SHORT EXERCISE>
Print the lines below again word for word, starting at the line that contains "This screenshot has" and ending at the line that contains "Action: click(x=58, y=66)". Leave the pictures out of your answer.

Records from a pointing dataset
________________________
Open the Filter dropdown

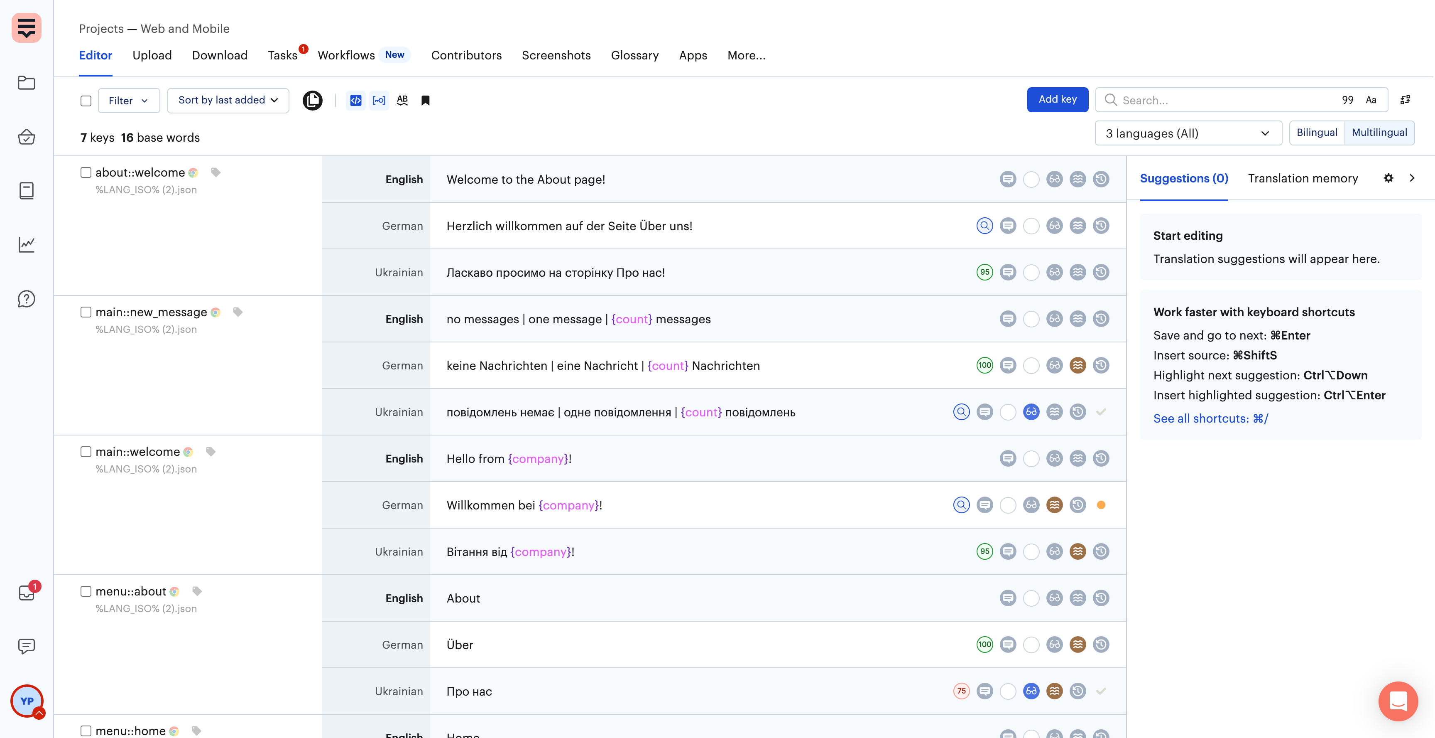tap(128, 101)
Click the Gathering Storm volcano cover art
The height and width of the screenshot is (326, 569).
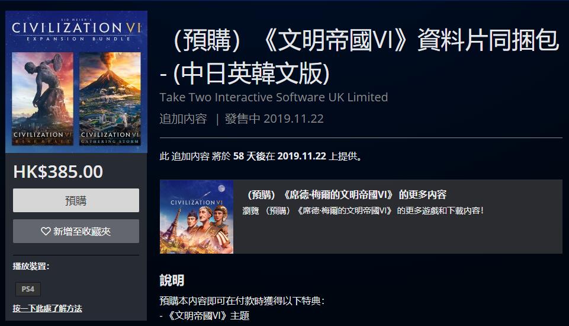[x=110, y=98]
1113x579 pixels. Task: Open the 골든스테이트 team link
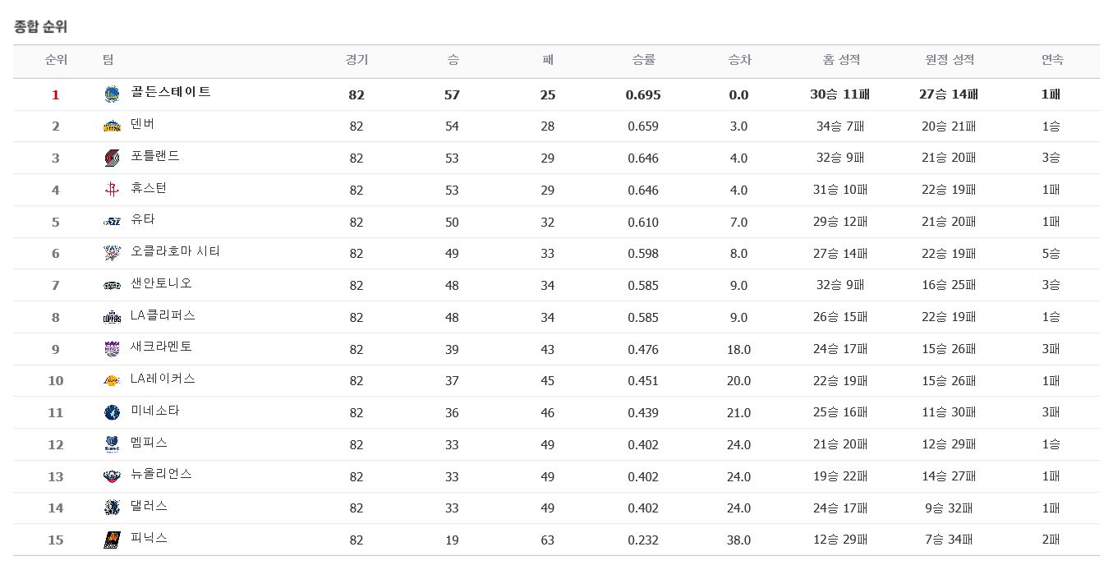coord(171,92)
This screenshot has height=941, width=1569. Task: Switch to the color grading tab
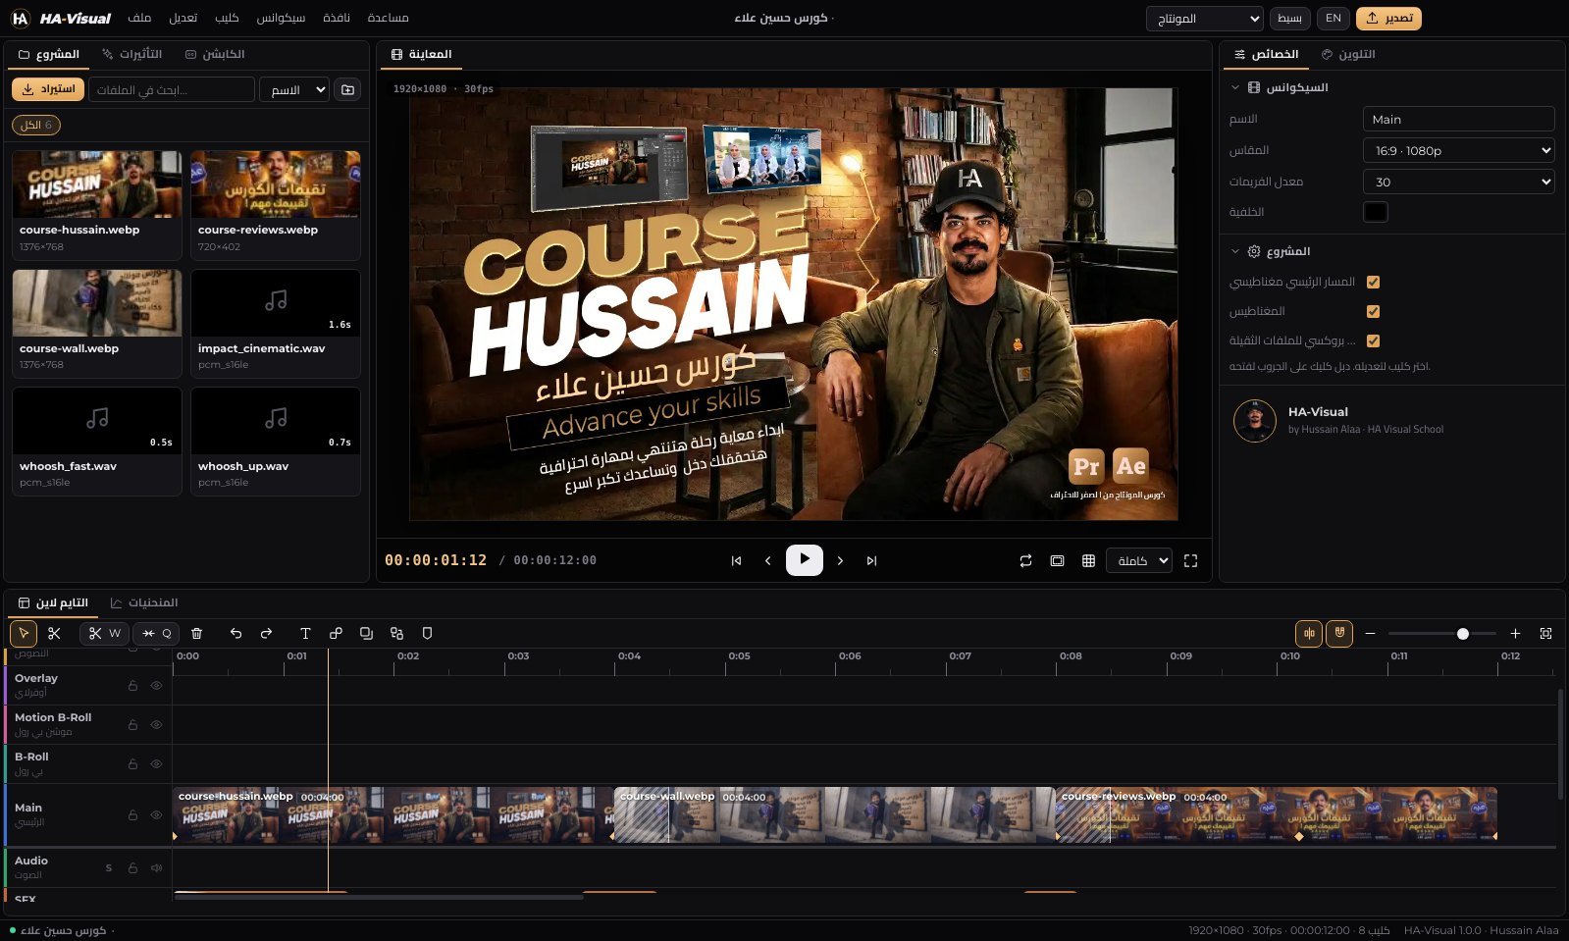coord(1348,54)
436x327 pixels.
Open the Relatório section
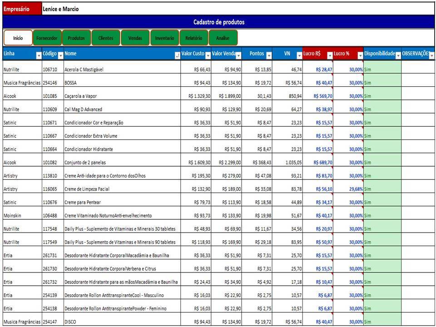194,38
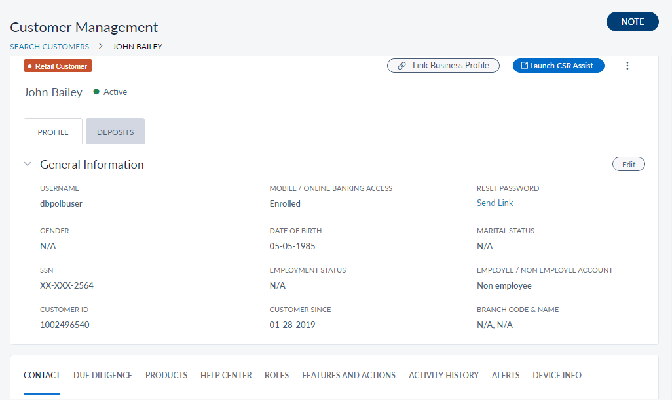The image size is (672, 400).
Task: Click the Retail Customer badge
Action: click(x=58, y=66)
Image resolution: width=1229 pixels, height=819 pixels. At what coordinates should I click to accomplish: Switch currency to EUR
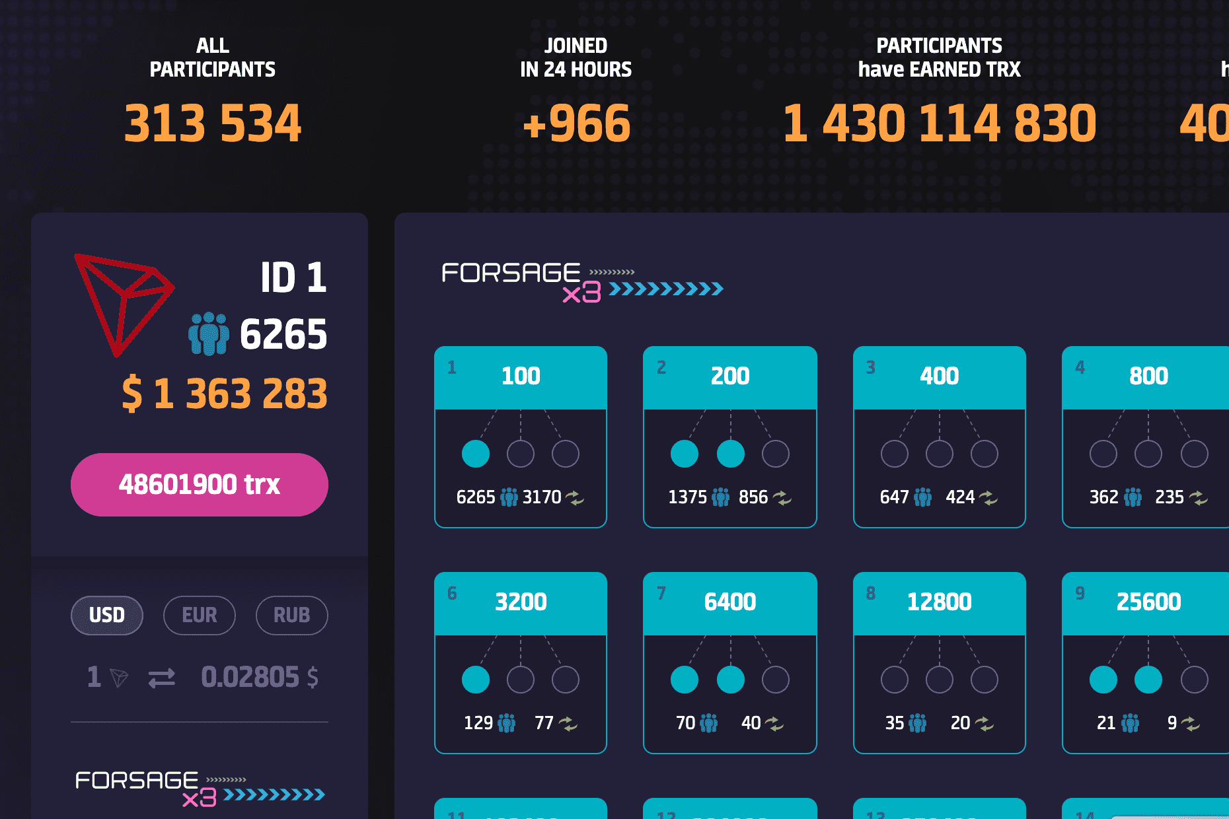click(x=199, y=615)
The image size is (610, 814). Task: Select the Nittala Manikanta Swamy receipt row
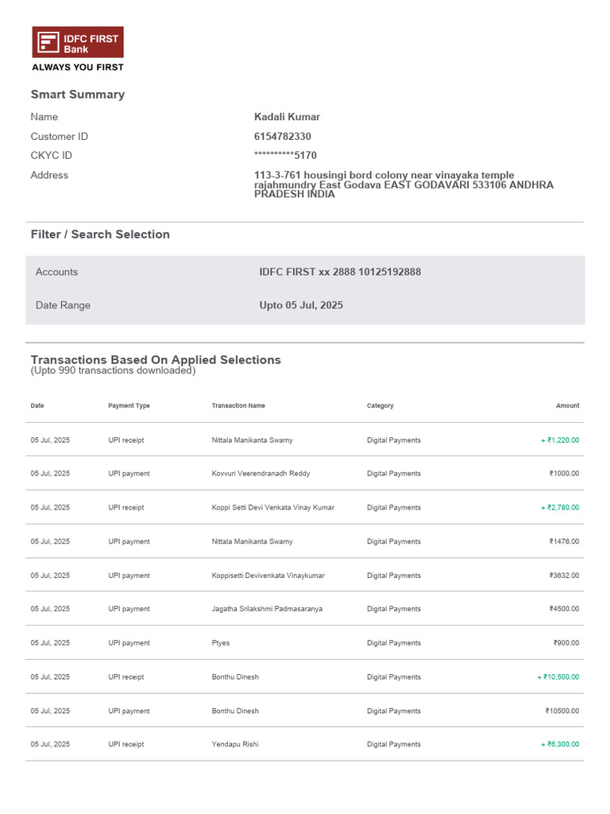(x=305, y=440)
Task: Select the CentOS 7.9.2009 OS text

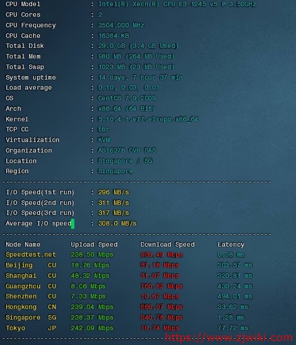Action: point(127,98)
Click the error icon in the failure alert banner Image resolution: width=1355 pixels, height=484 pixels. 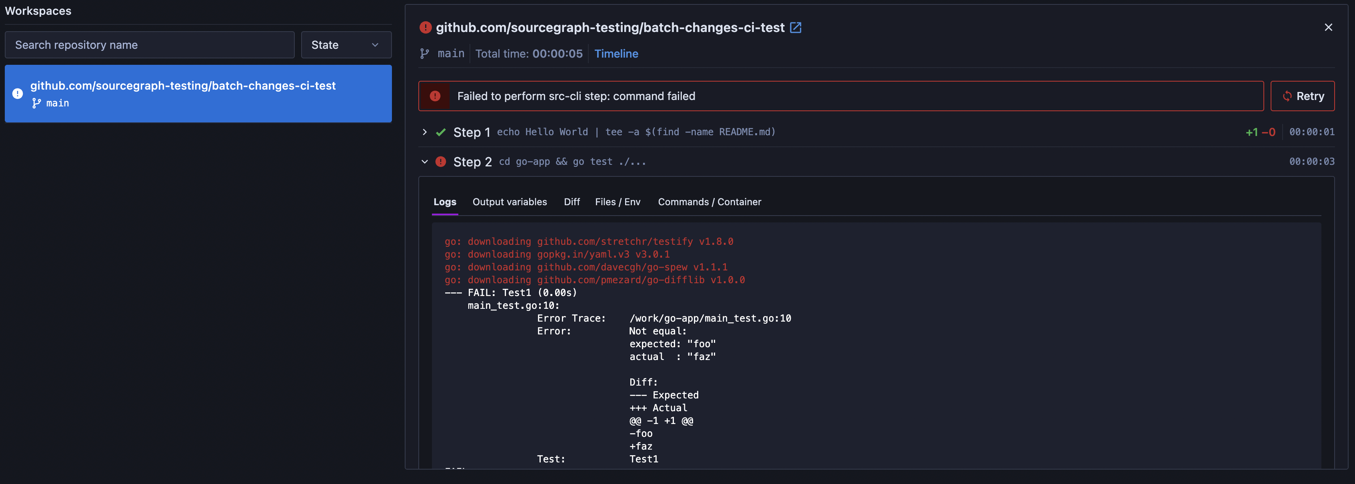click(435, 96)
________________________
THE RESPONSE>
This screenshot has height=941, width=1569. Task: Switch to the color grading tab
coord(1348,54)
436x327 pixels.
Open the Relatório section
194,38
The image size is (672, 400).
Task: Click the Retail Customer badge
Action: click(x=58, y=66)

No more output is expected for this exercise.